» **Given request**: According to the passage on 3D controllers for VTOL aircraft, what did the natural mapping of the Leap Motion interface result in?

The results of this study provide insights into the advantages of using a 3D controller, such as the Leap Motion, for controlling VTOL aircrafts in 3D space. The Leap Motion interface demonstrated several benefits in terms of mapping and control. By mapping the drone’s movements to the user’s natural directional gestures, the Leap Motion interface allows for more intuitive and precise control. The natural mapping of the Leap Motion interface resulted in smoother control and lower angle changes during both straight (A section) and up–down (B section) movements. In previous studies, it has been also mentioned that when the direction of the drone is mapped to the control inputs, it allows for intuitive and precise control of the drone. Kim and Chang (2021) invented a handheld controller where the user holds and moves it in three dimensions to control the drone and found that the developed controller provided more natural control compared to the gamepad, resulting in fewer failures in drone-control tasks, such as collisions [
13]. And Di Vincenzo et al. (2022) argued that using hand gestures enables faster and more accurate control of the drone in terms of eye–hand coordination [
20]. A 3D controller that effectively maps the direction of manipulation to the movement of the drone enhances the overall user experience and facilitates more accurate controlling of the drone, which is particularly important in scenarios that require precise control and smooth movements. The advantages of the 3D controller highlight its potential for enhancing the control capabilities of VTOL aircrafts and opening up new possibilities for applications in various industries and domains.

» **Records from a pointing dataset**:
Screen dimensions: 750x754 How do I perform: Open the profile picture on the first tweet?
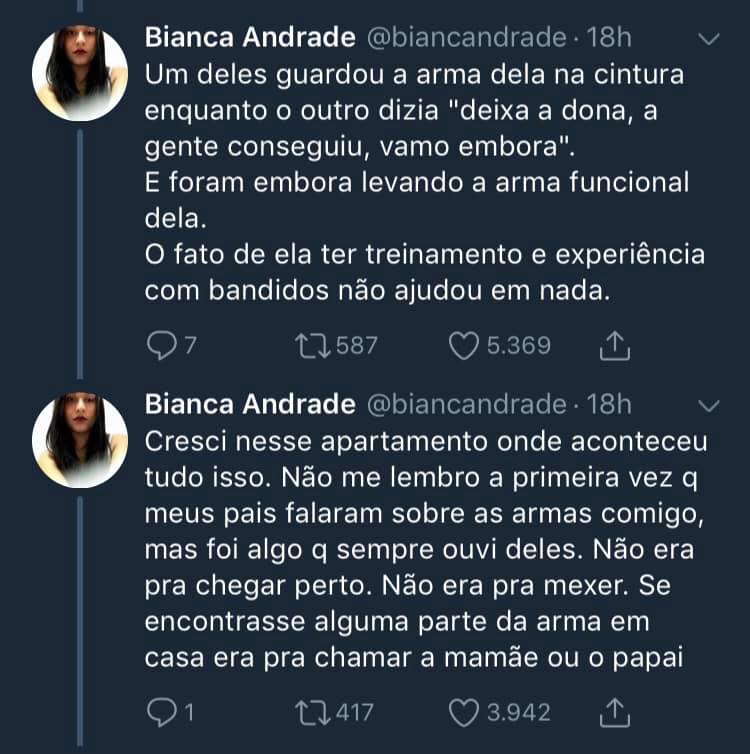coord(80,73)
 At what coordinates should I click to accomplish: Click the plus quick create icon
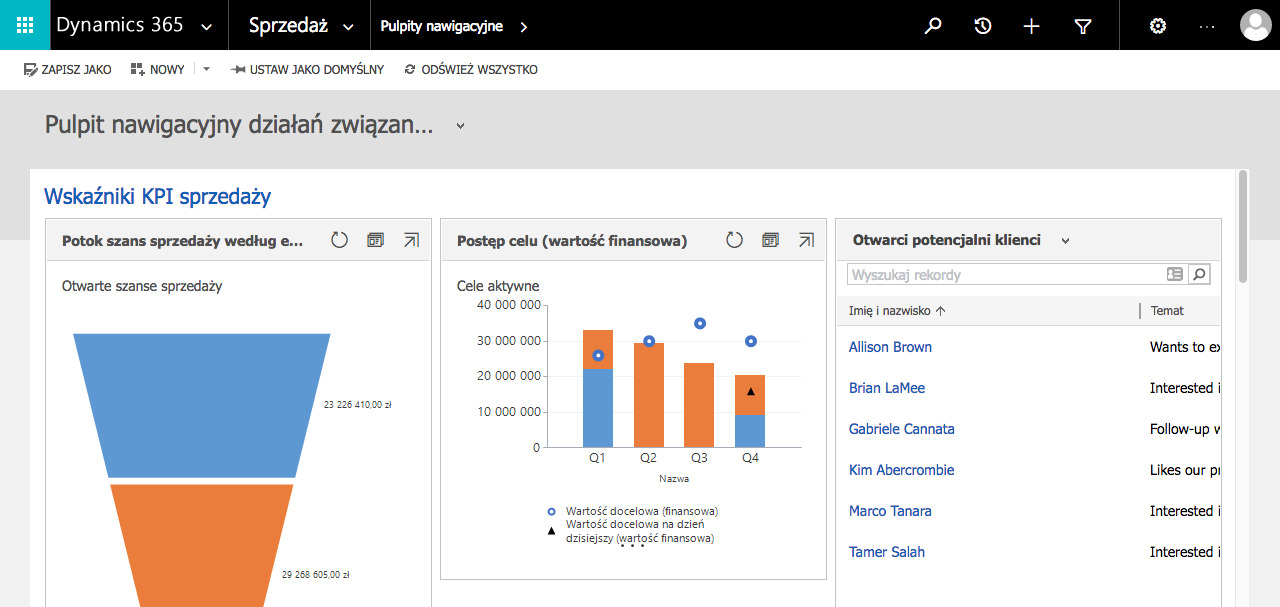[1032, 26]
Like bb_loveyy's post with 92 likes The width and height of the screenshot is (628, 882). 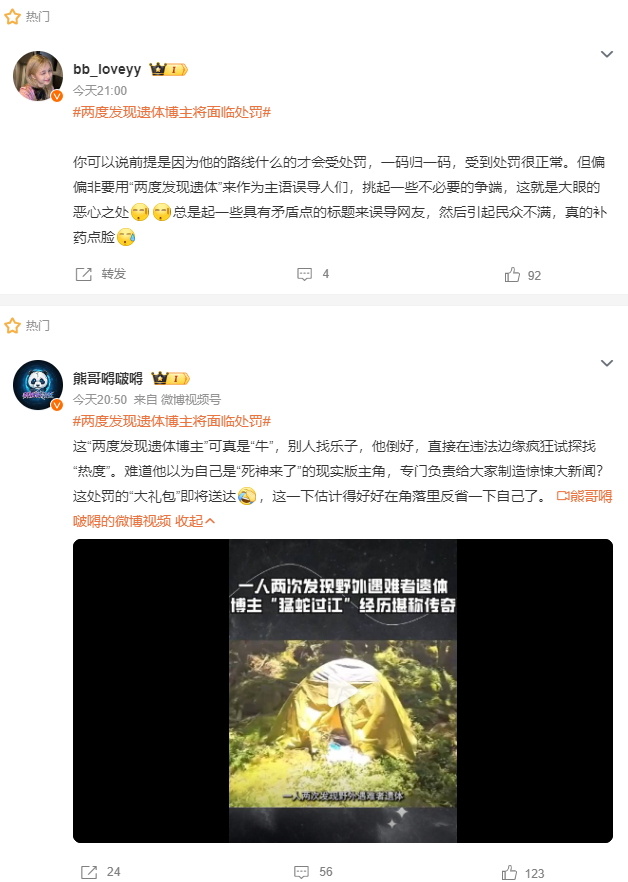pos(523,275)
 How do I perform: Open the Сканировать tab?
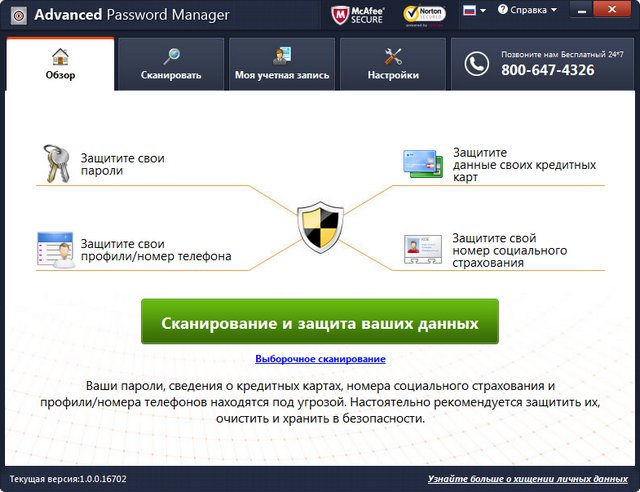point(170,64)
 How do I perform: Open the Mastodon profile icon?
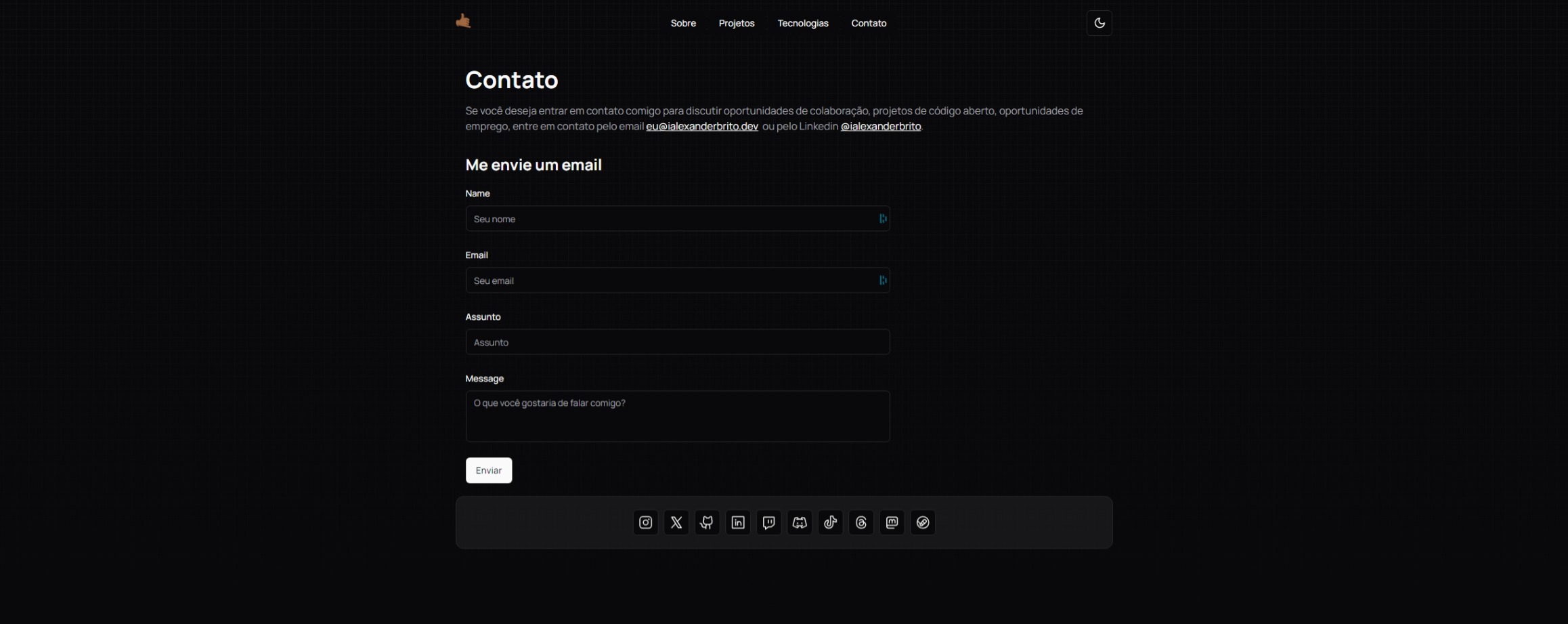click(892, 522)
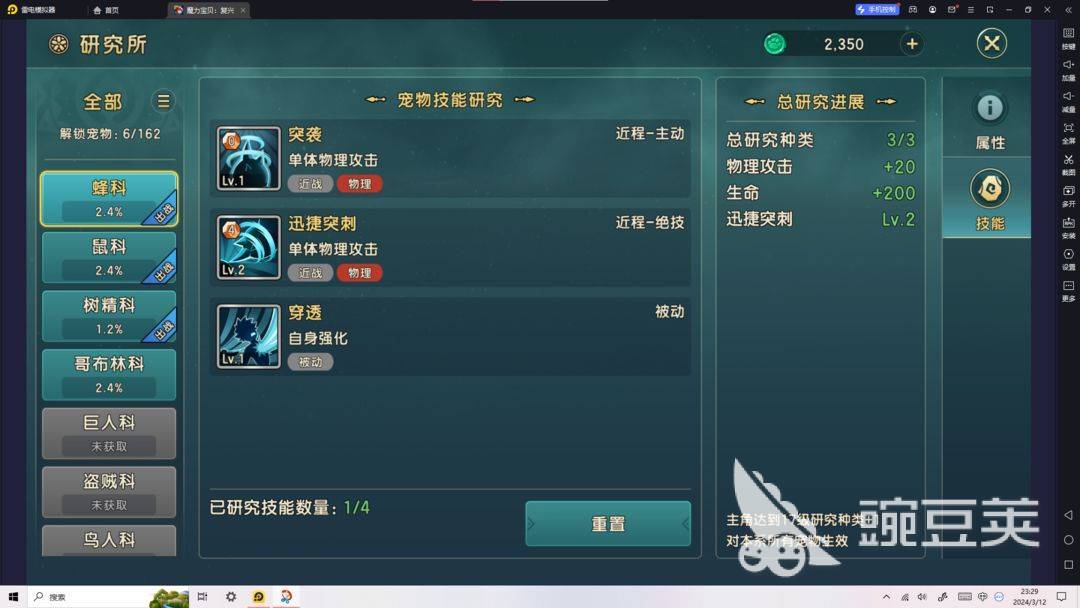Select the 蜂科 pet family
The image size is (1080, 608).
click(109, 199)
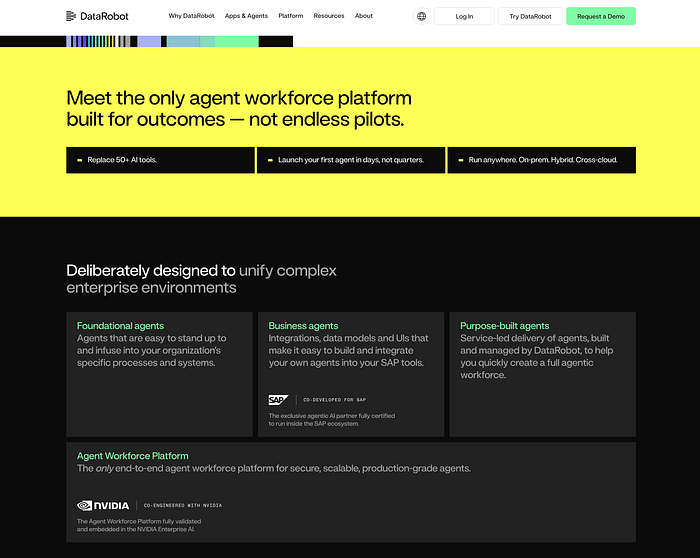Click yellow bullet beside Launch your first agent

270,160
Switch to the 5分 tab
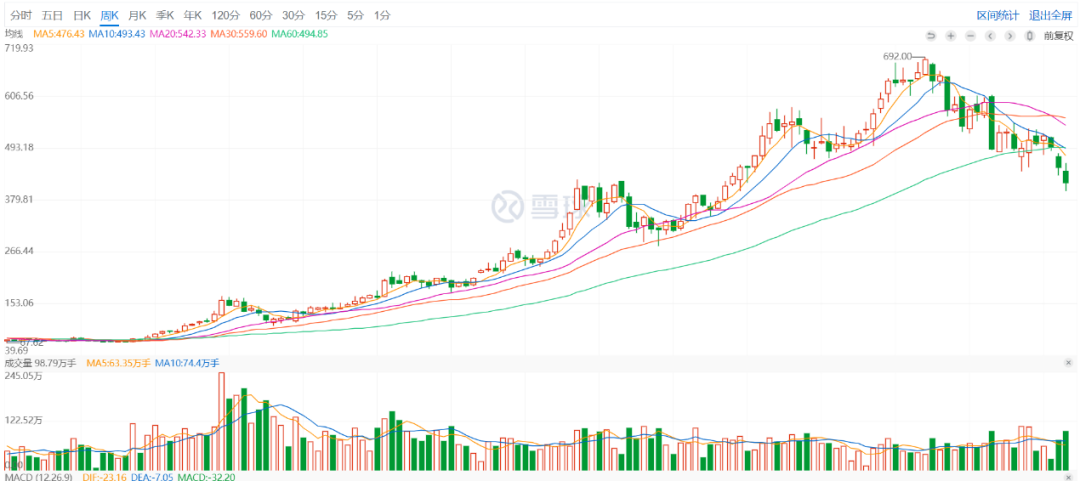Viewport: 1080px width, 481px height. click(x=356, y=15)
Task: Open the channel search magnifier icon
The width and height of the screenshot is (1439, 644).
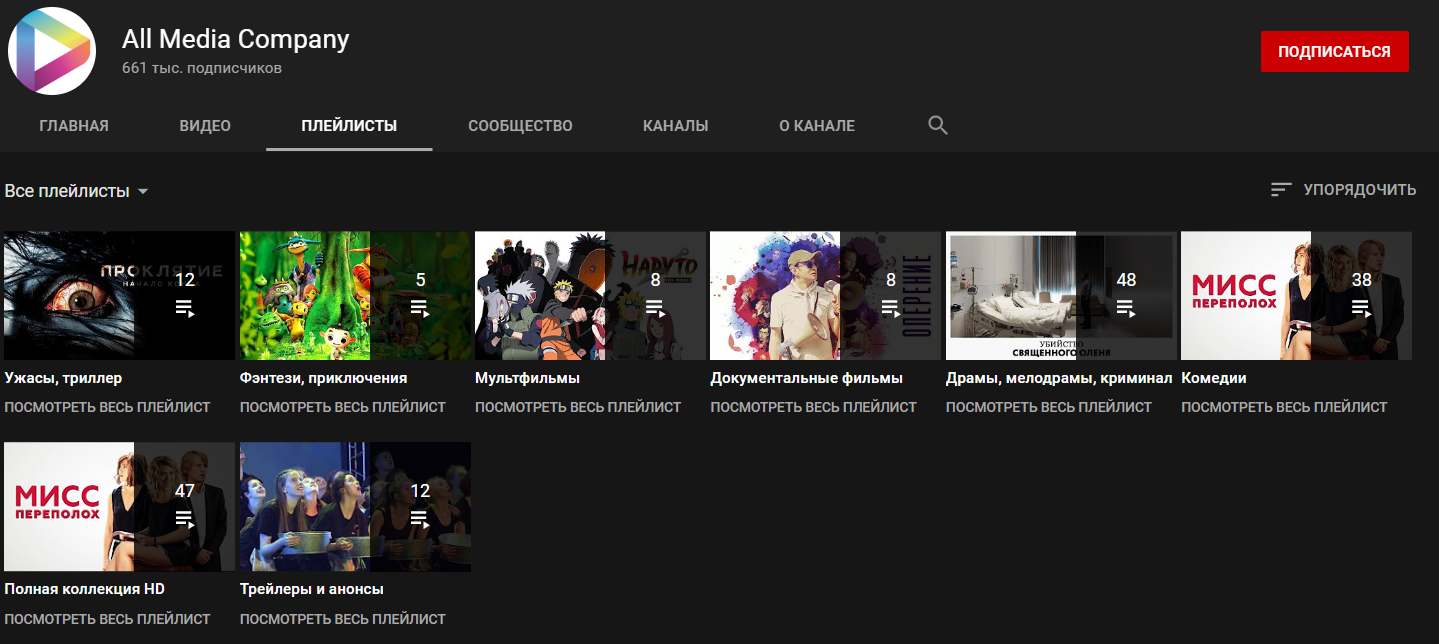Action: tap(937, 126)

» **Expected answer**: It resulted in smoother control and lower angle changes during both straight (A section) and up–down (B section) movements.